In Andrew’s example, this isn’t the case. We are trying to decide on a probability density *in the space where we’re sampling* A, and we’re not basing it on a known probability density in another space. Instead we’re basing it on

1) Information we have about the plausibility of values of A based on examination of the value of A itself. p(A)

2) Information about the relative plausibility of a given A value after we calculate some function of A… as I said, this is a kind of “mask”. pi(F(A))
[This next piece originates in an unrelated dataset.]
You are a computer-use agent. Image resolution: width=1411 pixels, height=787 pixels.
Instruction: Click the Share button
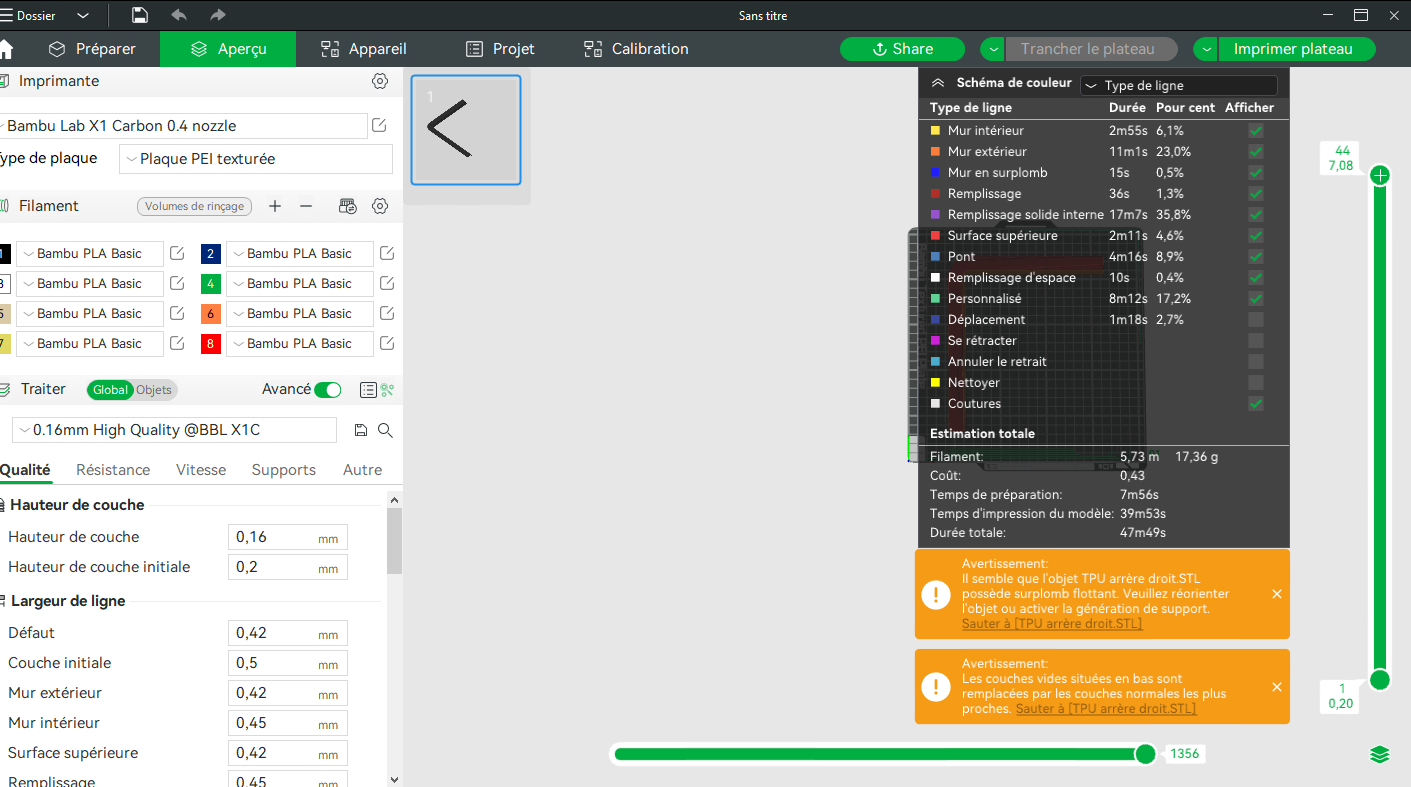point(902,49)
Now we’re defining the full density P(A) in terms of some “base” density little p, p(A) and multiplying it by a masking function pi(F(A)) and then dividing by Z where Z is a normalization factor. So the density on space A is *defined* as P(A) = p(A) pi(F(A)) / Z

Notice how if p(A) is a properly normalized density, then pi(F(A)) K is a perfectly good mask function for all values of K, because the K value is eliminated by the normalization constant Z, which changes with K. In other words, pi tells us only *relatively* how “good” a given A value is in terms of the value of its F(A) value. It need not tell us any “absolute” goodness quantity.

Should “how much we like A” depend on how many different possible A values converge to the region F(A)? I think this seems wrong. If you have familiarity with photoshop, think like this: you want to mask away a “green screen”, should whether you mask a given pixel depend on “how green that pixel is” or “how many total green pixels there are”? The *first* notion is the masking notion I’m talking about, it’s local information about what is going on in vicinity of A, the second notion is the probability notion: how much total spatial locations get mapped to “green” that’s “probability of being green”

For example pi(F(A)) = 1 is a perfectly good mask, it says “all values of F(A) are equally good” (it doesn’t matter what color the pixel is). Clearly pi is not a probability density, since you can’t normalize that. You could also say “A is totally implausible if it results in negative F(A)” (if the pixel is green don’t include it) so then pi(F(A)) = 1 for all F(A) >= 0 and 0 otherwise is a good mask function as well. It’s also not normalizable in general.

If you start including “jacobian corrections” in your mask function, then your mask function isn’t telling you information like “mask this based on how green it is” it’s telling you some mixed up information instead that involves “how rapidly varying the “greenness measurement” is in the vicinity of this level of greenness”. This isn’t the nature of the information you have, and so you shouldn’t just blindly think that because you’re doing a nonlinear transform of a parameter, that you’re obligated to start taking derivatives and calculating Jacobians.

2 Responses leave one →
1. October 9, 2019

This is very interesting, and a great way to design complex informative priors when the parameters are not independent.

This seems so easy so I had to convince myself with an example, where I set:
– a /sqrt(2)/2 ~ N(1, 0.5)
– b /sqrt(2)/2 ~ N(1, 0.5)
– sqrt(a^2 + b^2) ~ N(1, 0.1)
Basically, in (a, b) space, the first two priors are centered around (1, pi/4) in polar coordinates and the last prior acts as a mask to take a ring of radius normally distributed around 1.

FYI it works but I was wondering how would you even adjust for the Jacobian in this context?
Like, if you consider the transformation (a, b) -> (a, sqrt(a^2 + b^2)) (we can assume a and b are positive for simplicity) you would do the change of variables for the first and third prior but you would still need to define a prior for b.
Alternatively, if you go to polar coordinates with a = r *cos(phi) and b = r * sin(phi), you could define the third prior for r but you would have to trouble defining the first and second priors, unless you define something like tan(phi) ~ N(1, 0.5) / N(1, 0.5).

Do you have any thoughts on this?

• October 9, 2019

No Jacobian is required when you express the prior in the space where the sampler samples. if you express the prior like this, and then calculate transformed parameters and use them you are home free.